[Stored items]
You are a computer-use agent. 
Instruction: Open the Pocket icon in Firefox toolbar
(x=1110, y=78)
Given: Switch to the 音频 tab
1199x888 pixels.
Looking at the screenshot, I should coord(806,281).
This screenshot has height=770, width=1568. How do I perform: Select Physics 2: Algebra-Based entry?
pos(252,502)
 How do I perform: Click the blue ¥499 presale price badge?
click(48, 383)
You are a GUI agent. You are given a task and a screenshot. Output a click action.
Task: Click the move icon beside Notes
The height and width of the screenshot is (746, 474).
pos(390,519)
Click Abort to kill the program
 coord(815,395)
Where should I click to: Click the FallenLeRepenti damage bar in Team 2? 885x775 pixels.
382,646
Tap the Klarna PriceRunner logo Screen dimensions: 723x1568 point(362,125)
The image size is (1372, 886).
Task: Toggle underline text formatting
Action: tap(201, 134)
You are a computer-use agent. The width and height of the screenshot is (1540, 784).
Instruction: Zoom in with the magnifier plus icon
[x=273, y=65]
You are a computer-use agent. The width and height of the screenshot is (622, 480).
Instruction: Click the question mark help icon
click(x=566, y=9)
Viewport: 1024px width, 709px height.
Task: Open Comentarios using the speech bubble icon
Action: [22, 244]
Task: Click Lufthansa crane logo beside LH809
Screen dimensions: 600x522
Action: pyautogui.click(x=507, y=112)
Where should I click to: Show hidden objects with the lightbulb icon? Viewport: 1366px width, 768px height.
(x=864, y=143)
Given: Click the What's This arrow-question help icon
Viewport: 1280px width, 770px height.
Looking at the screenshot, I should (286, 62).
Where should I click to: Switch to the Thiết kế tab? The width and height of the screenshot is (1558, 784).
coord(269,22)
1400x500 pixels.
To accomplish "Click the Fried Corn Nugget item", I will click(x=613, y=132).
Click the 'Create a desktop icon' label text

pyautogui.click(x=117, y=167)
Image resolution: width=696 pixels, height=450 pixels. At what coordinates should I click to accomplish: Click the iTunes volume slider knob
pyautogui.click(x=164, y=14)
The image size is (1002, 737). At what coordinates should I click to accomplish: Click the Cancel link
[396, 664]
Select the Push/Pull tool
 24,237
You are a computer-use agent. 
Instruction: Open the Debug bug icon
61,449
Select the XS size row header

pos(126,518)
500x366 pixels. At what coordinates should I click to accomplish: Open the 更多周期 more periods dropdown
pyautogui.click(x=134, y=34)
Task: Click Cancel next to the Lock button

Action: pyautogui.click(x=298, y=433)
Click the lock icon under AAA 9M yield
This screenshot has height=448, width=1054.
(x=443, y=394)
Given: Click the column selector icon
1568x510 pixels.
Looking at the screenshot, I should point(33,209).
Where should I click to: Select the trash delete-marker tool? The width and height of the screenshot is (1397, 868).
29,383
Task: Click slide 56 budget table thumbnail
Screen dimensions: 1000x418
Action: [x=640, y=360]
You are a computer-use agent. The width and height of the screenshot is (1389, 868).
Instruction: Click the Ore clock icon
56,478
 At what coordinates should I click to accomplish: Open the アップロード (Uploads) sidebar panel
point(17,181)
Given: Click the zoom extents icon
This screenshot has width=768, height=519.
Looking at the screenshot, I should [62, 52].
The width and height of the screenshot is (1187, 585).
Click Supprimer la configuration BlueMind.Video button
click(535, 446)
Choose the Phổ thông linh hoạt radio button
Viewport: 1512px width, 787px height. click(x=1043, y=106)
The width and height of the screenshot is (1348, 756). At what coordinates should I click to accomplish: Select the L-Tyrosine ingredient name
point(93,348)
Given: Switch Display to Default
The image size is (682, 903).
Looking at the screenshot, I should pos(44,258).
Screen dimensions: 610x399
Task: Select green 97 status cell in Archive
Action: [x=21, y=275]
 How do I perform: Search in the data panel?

• **Exercise brief**:
Your reply should consist of a single number, the count of lines in the records above that contain the string "agent".

• **Response to the exercise**:
6